A Picnic With The ‘Playground Fairy’
A cool, shaded playground sits along Watten Estate Road, just a hop and a skip away from a row of popular restaurants at Greenwood Avenue.
To the trendy crowds who dine nearby, the Watten Heights Playground is just another neighbourhood park. But for the children who live in the area, this little green corner is their jungle gym, their racetrack – even their battlefield.
And so, when the playground was closed for construction work in March 2010, five-year-old Vivian was understandably perturbed. Little did he know that, when the hoardings came down three months later, there would be a brand-new set of playground equipment awaiting him.
“It was like the playground fairy had arrived!” said Vivian’s mother, Ming Tan. Besides swings and a slide, there was a new set of play structures to climb. Even more exciting was the flying fox – it sends the children sailing gleefully through the air, with their feet never touching the ground.
In the midst of playtime with his friends and his little sister Nelle, Vivian stopped to ask a burning question. “Who do we thank for the park? Who built it?”
As one thing led to another, on 1 August, the families in the estate got together for a picnic in appreciation of the new playground. This informal gathering allowed the children to meet and thank Doris Chow, the NParks officer in charge of the parks in their area.
Ming, who organised the picnic, shared that she grew up in the area and had also played in Watten Heights Playground as a child. As such, she is keenly aware that there is much more to the park than the new playground. “The kids don’t just play on the equipment – they run around, they hide, they make up their own games.”
She was echoed by Jenny Collison, who taught her six-year-old Max to ride his bicycle on two wheels along the playground’s paths. The two mothers enthused about the playground’s popularity, not just in the surrounding estates but even to families who drive in from elsewhere.
As the picnic went on, other parents contributed anecdotes about playgrounds in other countries – or the lack thereof. Some had organised neighbourhood fundraisers while living overseas, just to purchase and install play equipment in their housing estates. One family had spent many afternoons driving around the French countryside, searching (in vain) for a children’s playground or even a set of swings.
“It’s just a real privilege to have a big, green, open space,” said Ming, summing up the general sentiment of the picnic-goers. Her son, for all his love of the new equipment, seemed to agree. When asked about his favourite spot in the playground, he planted his feet squarely in one of its empty spaces, and said, “Right here.”
Did You Know?
- Nearly seven out of 10 people in Singapore are park users. In fact, three out of 10 visit parks every week!
- In 2009, the most visited park was East Coast Park.
- The most common activities in parks are walking and jogging. Also popular are cycling, and spending time with friends and family.
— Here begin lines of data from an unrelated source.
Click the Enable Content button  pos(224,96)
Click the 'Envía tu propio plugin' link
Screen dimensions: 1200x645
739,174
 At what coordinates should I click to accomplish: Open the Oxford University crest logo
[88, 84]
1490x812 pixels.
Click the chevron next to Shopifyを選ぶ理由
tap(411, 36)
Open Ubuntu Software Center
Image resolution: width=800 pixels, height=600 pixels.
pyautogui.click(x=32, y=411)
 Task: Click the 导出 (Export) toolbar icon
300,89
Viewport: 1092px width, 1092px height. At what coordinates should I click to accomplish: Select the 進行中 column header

- One reason given for not visiting parks is that the neighbourhood park is “too far away”. How about jogging or brisk-walking with your family to the nearest park?
By Germaine Ong Photos by Charmaine Choo
At the playground: when you’re too small to climb the trees, this rope structure is a great way of getting off the ground!
At the playground: while the younger kids frolic, the older ones enjoy whizzing through space on a flying fox.
At the picnic: although the picnic moved indoors when it started to rain, the children’s enthusiasm wasn’t dampened. The organisers had engaged a face-painter for the event, who gave them tribal masks and tattoos.
At the picnic: the children of Watten Estate painted a huge thank-you card to NParks, which they presented to park manager Doris Chow.